- GIVEN INSTRUCTION:
Render every row below as a Markdown table with two columns, No. and Text, giving each row's number and its line and leaving out blank lines.

- DATA ROWS:
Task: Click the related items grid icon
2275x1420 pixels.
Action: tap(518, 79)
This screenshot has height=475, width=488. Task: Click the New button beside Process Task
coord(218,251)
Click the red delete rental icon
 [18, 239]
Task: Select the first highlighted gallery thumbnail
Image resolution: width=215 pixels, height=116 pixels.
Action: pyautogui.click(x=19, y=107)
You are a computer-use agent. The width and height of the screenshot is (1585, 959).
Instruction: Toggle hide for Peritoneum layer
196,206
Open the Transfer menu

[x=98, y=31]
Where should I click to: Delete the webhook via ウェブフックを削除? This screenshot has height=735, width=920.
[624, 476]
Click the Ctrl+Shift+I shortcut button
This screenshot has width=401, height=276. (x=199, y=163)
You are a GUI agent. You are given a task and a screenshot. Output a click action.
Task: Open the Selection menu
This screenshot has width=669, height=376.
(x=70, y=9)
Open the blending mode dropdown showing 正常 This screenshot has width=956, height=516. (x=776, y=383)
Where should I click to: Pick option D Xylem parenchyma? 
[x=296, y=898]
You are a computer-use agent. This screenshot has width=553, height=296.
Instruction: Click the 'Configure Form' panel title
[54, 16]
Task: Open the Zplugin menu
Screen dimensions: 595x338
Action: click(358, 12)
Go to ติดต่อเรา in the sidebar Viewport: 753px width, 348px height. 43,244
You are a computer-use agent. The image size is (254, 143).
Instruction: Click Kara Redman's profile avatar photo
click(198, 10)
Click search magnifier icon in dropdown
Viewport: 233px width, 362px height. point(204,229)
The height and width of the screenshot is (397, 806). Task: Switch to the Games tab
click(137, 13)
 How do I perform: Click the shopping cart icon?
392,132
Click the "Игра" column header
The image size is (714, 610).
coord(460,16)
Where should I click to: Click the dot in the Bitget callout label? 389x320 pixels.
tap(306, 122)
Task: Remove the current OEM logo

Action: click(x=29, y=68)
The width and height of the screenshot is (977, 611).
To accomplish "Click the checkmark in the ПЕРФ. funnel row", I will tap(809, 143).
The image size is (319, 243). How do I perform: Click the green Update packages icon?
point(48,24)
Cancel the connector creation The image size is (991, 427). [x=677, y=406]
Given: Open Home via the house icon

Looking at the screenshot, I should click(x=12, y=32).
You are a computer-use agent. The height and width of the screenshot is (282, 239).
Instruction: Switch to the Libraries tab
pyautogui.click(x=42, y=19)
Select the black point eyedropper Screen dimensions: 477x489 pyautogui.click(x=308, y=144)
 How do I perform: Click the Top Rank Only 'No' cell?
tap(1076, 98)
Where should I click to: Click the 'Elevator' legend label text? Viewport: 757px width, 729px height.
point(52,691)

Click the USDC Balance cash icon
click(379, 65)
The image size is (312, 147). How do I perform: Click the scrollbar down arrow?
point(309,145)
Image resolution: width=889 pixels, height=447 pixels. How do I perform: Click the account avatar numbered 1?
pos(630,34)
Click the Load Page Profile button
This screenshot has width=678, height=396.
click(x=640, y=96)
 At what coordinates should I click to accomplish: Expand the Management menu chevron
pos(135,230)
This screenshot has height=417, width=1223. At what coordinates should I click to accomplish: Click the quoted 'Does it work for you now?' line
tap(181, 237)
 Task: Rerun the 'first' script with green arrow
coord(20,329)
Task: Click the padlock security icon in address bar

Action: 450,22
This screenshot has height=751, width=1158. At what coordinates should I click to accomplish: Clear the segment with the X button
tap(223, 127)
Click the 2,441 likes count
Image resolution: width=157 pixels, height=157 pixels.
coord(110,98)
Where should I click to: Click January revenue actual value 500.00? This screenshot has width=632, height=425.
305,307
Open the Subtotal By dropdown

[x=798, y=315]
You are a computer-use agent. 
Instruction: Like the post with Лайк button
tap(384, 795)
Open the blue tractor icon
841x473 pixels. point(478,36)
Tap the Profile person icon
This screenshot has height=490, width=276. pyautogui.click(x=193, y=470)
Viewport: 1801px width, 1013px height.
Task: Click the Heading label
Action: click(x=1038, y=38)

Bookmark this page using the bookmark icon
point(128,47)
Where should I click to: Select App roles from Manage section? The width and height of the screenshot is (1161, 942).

- FULL RESPONSE:
| No. | Text |
|---|---|
| 1 | Task: Click the related items grid icon |
| 2 | 2275x1420 pixels. |
| 3 | Action: tap(518, 79) |
| 4 | This screenshot has height=475, width=488. Task: Click the New button beside Process Task |
| 5 | coord(218,251) |
| 6 | Click the red delete rental icon |
| 7 |  [18, 239] |
| 8 | Task: Select the first highlighted gallery thumbnail |
| 9 | Image resolution: width=215 pixels, height=116 pixels. |
| 10 | Action: pyautogui.click(x=19, y=107) |
| 11 | You are a computer-use agent. The width and height of the screenshot is (1585, 959). |
| 12 | Instruction: Toggle hide for Peritoneum layer |
| 13 | 196,206 |
| 14 | Open the Transfer menu |
| 15 | [x=98, y=31] |
| 16 | Where should I click to: Delete the webhook via ウェブフックを削除? This screenshot has height=735, width=920. |
| 17 | [624, 476] |
| 18 | Click the Ctrl+Shift+I shortcut button |
| 19 | This screenshot has width=401, height=276. (x=199, y=163) |
| 20 | You are a GUI agent. You are given a task and a screenshot. Output a click action. |
| 21 | Task: Open the Selection menu |
| 22 | This screenshot has width=669, height=376. |
| 23 | (x=70, y=9) |
| 24 | Open the blending mode dropdown showing 正常 This screenshot has width=956, height=516. (x=776, y=383) |
| 25 | Where should I click to: Pick option D Xylem parenchyma?  |
| 26 | [x=296, y=898] |
| 27 | You are a computer-use agent. This screenshot has width=553, height=296. |
| 28 | Instruction: Click the 'Configure Form' panel title |
| 29 | [54, 16] |
| 30 | Task: Open the Zplugin menu |
| 31 | Screen dimensions: 595x338 |
| 32 | Action: click(358, 12) |
| 33 | Go to ติดต่อเรา in the sidebar Viewport: 753px width, 348px height. 43,244 |
| 34 | You are a computer-use agent. The image size is (254, 143). |
| 35 | Instruction: Click Kara Redman's profile avatar photo |
| 36 | click(198, 10) |
| 37 | Click search magnifier icon in dropdown |
| 38 | Viewport: 233px width, 362px height. point(204,229) |
| 39 | The height and width of the screenshot is (397, 806). Task: Switch to the Games tab |
| 40 | click(137, 13) |
| 41 |  How do I perform: Click the shopping cart icon? |
| 42 | 392,132 |
| 43 | Click the "Игра" column header |
| 44 | The image size is (714, 610). |
| 45 | coord(460,16) |
| 46 | Where should I click to: Click the dot in the Bitget callout label? 389x320 pixels. |
| 47 | tap(306, 122) |
| 48 | Task: Remove the current OEM logo |
| 49 | Action: click(x=29, y=68) |
| 50 | The width and height of the screenshot is (977, 611). |
| 51 | To accomplish "Click the checkmark in the ПЕРФ. funnel row", I will tap(809, 143). |
| 52 | The image size is (319, 243). How do I perform: Click the green Update packages icon? |
| 53 | point(48,24) |
| 54 | Cancel the connector creation The image size is (991, 427). [x=677, y=406] |
| 55 | Given: Open Home via the house icon |
| 56 | Looking at the screenshot, I should click(x=12, y=32). |
| 57 | You are a computer-use agent. The height and width of the screenshot is (282, 239). |
| 58 | Instruction: Switch to the Libraries tab |
| 59 | pyautogui.click(x=42, y=19) |
| 60 | Select the black point eyedropper Screen dimensions: 477x489 pyautogui.click(x=308, y=144) |
| 61 |  How do I perform: Click the Top Rank Only 'No' cell? |
| 62 | tap(1076, 98) |
| 63 | Where should I click to: Click the 'Elevator' legend label text? Viewport: 757px width, 729px height. |
| 64 | point(52,691) |
| 65 | Click the USDC Balance cash icon |
| 66 | click(379, 65) |
| 67 | The image size is (312, 147). How do I perform: Click the scrollbar down arrow? |
| 68 | point(309,145) |
| 69 | Image resolution: width=889 pixels, height=447 pixels. How do I perform: Click the account avatar numbered 1? |
| 70 | pos(630,34) |
| 71 | Click the Load Page Profile button |
| 72 | This screenshot has width=678, height=396. |
| 73 | click(x=640, y=96) |
| 74 |  At what coordinates should I click to accomplish: Expand the Management menu chevron |
| 75 | pos(135,230) |
| 76 | This screenshot has height=417, width=1223. At what coordinates should I click to accomplish: Click the quoted 'Does it work for you now?' line |
| 77 | tap(181, 237) |
| 78 |  Task: Rerun the 'first' script with green arrow |
| 79 | coord(20,329) |
| 80 | Task: Click the padlock security icon in address bar |
| 81 | Action: 450,22 |
| 82 | This screenshot has height=751, width=1158. At what coordinates should I click to accomplish: Clear the segment with the X button |
| 83 | tap(223, 127) |
| 84 | Click the 2,441 likes count |
| 85 | Image resolution: width=157 pixels, height=157 pixels. |
| 86 | coord(110,98) |
| 87 | Where should I click to: Click January revenue actual value 500.00? This screenshot has width=632, height=425. |
| 88 | 305,307 |
| 89 | Open the Subtotal By dropdown |
| 90 | [x=798, y=315] |
| 91 | You are a computer-use agent.  |
| 92 | Instruction: Like the post with Лайк button |
| 93 | tap(384, 795) |
| 94 | Open the blue tractor icon |
| 95 | 841x473 pixels. point(478,36) |
| 96 | Tap the Profile person icon |
| 97 | This screenshot has height=490, width=276. pyautogui.click(x=193, y=470) |
| 98 | Viewport: 1801px width, 1013px height. |
| 99 | Task: Click the Heading label |
| 100 | Action: click(x=1038, y=38) |
| 101 | Bookmark this page using the bookmark icon |
| 102 | point(128,47) |
| 103 | Where should I click to: Select App roles from Manage section? The width and height of the screenshot is (1161, 942). |